Closed NK-CS-ZZL closed 1 year ago

NK-CS-ZZL commented 1 year ago

An amazing work and congrats! I have a question in the code and hope for a reply if you're convenient. In the file renderer.py Line 37, the TensoIR model is warped by torch.enable_grad(), so I wonder why we need the gradient here?

Haian-Jin commented 1 year ago

Hi,

This is because the code warped will compute derived normals as done here. The process of computing derived normals will call torch.autograd.grad, for which gradient computing is necessary. Since I warp the evaluation code with torch.no_grad (such as here ), an error will arise when evaluating if I don't warp the code you mentioned with torch.enable_grad() because there will be no gradient by default when evaluating.
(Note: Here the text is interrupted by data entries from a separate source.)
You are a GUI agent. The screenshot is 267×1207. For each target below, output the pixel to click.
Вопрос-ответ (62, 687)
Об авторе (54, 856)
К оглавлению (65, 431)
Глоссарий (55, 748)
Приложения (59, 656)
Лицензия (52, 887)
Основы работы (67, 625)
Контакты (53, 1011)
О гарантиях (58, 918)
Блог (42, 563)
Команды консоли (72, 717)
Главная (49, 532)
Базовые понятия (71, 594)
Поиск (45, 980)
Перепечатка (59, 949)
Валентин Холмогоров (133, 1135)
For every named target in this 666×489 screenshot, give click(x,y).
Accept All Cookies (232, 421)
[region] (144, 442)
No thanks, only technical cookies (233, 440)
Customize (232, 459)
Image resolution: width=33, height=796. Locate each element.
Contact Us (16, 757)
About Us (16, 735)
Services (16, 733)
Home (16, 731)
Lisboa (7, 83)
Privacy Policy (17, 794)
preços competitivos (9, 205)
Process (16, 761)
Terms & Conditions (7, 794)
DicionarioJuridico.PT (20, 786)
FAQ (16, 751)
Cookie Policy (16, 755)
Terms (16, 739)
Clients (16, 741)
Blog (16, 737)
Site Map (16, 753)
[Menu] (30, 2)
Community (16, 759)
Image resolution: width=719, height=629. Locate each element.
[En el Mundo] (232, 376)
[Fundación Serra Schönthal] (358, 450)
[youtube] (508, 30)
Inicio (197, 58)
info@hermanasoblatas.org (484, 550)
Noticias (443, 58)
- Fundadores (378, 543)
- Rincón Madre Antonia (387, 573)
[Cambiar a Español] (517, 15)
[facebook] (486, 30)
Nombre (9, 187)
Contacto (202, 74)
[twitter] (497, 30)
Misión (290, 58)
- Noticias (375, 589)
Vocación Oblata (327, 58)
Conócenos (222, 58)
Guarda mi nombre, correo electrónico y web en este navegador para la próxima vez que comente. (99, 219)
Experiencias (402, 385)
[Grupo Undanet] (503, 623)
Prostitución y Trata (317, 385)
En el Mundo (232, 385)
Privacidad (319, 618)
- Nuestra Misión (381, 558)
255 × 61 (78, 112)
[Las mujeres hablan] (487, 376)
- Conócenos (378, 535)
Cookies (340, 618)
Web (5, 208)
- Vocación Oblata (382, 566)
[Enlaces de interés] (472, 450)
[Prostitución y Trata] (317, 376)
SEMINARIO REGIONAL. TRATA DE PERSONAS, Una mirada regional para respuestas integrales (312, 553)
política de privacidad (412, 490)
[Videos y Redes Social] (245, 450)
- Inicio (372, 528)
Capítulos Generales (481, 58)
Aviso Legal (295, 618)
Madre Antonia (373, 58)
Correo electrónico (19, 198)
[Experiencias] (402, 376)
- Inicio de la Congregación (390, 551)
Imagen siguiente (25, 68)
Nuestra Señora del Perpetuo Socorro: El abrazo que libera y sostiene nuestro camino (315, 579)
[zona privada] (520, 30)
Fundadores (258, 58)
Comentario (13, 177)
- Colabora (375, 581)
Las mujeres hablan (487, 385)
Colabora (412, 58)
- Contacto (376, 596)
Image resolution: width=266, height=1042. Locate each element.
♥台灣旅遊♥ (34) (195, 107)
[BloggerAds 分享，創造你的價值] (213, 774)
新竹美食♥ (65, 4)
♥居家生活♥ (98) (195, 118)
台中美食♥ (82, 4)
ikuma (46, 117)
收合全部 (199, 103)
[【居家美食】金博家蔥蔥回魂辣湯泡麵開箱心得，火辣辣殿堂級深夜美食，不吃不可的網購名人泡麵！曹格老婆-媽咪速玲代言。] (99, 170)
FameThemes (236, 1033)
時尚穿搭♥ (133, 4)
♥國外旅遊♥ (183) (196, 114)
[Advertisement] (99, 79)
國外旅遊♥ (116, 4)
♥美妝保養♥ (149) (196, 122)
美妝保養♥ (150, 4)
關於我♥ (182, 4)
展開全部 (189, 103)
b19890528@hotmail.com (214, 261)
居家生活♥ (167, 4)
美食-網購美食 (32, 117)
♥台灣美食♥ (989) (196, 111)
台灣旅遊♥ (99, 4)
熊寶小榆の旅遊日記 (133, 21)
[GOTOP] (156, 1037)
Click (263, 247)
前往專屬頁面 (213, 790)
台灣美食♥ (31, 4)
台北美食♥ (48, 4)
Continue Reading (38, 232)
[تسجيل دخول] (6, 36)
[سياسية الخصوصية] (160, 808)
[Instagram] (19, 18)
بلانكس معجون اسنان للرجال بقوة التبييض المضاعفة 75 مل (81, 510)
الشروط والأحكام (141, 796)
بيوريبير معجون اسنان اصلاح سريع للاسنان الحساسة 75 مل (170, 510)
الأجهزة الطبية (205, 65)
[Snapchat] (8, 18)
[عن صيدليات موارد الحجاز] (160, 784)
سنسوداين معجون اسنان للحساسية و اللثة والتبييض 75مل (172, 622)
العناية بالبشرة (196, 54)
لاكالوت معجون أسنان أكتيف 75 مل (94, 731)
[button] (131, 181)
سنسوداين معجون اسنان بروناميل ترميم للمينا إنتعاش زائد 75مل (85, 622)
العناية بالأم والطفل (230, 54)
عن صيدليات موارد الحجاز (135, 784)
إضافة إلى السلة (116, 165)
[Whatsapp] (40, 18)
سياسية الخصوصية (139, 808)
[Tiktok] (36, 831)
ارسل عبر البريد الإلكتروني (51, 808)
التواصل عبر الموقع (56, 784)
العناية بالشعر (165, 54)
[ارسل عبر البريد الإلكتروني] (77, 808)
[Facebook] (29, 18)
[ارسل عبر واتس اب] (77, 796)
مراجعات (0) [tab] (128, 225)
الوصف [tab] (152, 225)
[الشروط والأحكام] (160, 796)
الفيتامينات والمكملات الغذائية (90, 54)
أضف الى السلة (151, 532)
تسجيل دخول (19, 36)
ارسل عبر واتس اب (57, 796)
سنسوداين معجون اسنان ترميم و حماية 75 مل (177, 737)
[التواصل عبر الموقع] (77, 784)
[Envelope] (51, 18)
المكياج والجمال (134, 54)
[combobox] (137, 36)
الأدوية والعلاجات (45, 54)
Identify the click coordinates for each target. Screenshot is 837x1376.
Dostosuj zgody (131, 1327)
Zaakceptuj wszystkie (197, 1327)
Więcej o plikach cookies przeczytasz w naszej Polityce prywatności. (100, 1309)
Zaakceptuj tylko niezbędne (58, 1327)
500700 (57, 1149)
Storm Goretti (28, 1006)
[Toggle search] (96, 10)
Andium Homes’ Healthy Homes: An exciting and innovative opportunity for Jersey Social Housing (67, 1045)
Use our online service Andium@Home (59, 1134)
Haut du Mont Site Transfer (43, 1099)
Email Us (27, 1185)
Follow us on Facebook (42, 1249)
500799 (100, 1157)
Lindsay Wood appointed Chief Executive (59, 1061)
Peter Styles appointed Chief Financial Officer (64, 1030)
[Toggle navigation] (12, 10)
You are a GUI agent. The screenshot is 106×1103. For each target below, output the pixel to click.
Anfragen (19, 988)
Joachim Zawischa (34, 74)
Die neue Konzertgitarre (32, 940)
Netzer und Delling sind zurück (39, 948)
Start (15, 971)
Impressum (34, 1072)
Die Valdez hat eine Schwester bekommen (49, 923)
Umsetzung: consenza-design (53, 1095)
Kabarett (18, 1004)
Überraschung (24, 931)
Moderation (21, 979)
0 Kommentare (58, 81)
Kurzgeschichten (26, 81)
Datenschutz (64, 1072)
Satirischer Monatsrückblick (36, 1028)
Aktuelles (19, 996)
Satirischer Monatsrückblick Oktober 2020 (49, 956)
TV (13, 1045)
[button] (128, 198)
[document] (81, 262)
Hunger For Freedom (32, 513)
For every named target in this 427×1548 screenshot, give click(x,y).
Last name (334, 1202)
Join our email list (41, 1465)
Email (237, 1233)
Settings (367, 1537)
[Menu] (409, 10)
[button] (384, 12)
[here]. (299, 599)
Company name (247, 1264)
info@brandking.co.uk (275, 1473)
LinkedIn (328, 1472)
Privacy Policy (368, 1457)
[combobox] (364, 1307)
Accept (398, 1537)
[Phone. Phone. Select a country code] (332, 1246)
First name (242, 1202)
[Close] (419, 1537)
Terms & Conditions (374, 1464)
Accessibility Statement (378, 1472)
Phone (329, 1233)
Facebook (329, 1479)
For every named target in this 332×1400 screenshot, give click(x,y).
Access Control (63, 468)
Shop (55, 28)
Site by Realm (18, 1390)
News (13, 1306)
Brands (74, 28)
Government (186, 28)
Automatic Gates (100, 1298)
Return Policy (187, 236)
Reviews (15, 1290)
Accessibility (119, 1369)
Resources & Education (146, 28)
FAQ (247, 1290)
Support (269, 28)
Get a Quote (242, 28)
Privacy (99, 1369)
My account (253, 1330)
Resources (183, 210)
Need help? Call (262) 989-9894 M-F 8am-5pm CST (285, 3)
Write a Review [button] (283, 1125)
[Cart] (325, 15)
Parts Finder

Hope my answer can solve your problem.

NK-CS-ZZL commented 1 year ago

Since the function compute_derived_normals has been decorated by @torch.enable_grad(), we do have the gradient in this func whether we use torch.enable_grad or torch.no_grad outside it. Besides, using torch.no_grad prevents the gradient accumulation outside the func, which is more vram-friendly. In my environment, these two settings provide the same results, but using torch.no_grad leads to less memory consumption.

Haian-Jin commented 1 year ago

You are right. The code you mentioned is unnecessary. I will delete it later. Thanks for your suggestion!

NK-CS-ZZL commented 1 year ago

You're welcome and thanks for the reply.